TEMPO.CO, Jakarta - Terdakwa perkara dugaan sumpah dan keterangan palsu, Ike Farida, menuding jaksa penuntut umum (JPU) tidak menjalankan tugasnya dengan adil. "Mereka yang seharusnya mencari kebenaran justru melukai rasa keadilan masyarakat dengan membengkokkan kebenaran," ujar Ike dalam sidang duplik di Pengadilan Negeri Jakarta Selatan, Senin, 25 November 2024.
Dalam pembelaannya, Ike menyampaikan keberatannya terhadap tuntutan 1,5 tahun penjara yang diajukan jaksa. Ia menganggap tuntutan tersebut berat dan tidak didasarkan pada bukti yang cukup.
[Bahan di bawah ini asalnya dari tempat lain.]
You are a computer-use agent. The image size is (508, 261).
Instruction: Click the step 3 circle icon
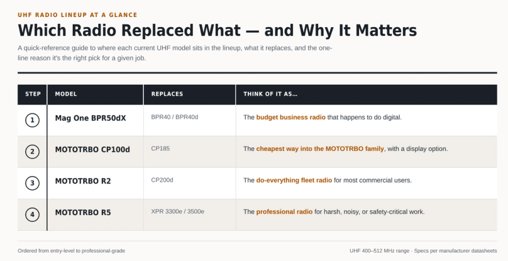pyautogui.click(x=32, y=183)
Ike menyebut kasus ini bermula dari pelapor yang justru memiliki sejumlah pelanggaran, seperti ketidaklengkapan izin usaha hingga tahun 2022.
"Kami percaya, pelapor tidak selalu benar. Tidak sedikit pelapor yang sebenarnya adalah pelaku, dan korban malah dijadikan tersangka," katanya.
Perempuan berusia 44 tahun itu juga menyoroti aspek hukum yang dinilai lemah. Dia menyebut ahli-ahli yang dihadirkan dalam persidangan, termasuk ahli hukum pidana, telah menegaskan tidak adanya bukti sah yang menunjukkan dirinya bersalah. "Mens rea tidak terbukti. Ini bukan perkara pidana, melainkan terkait hak perdata yang dilindungi oleh hukum," ujar Ike.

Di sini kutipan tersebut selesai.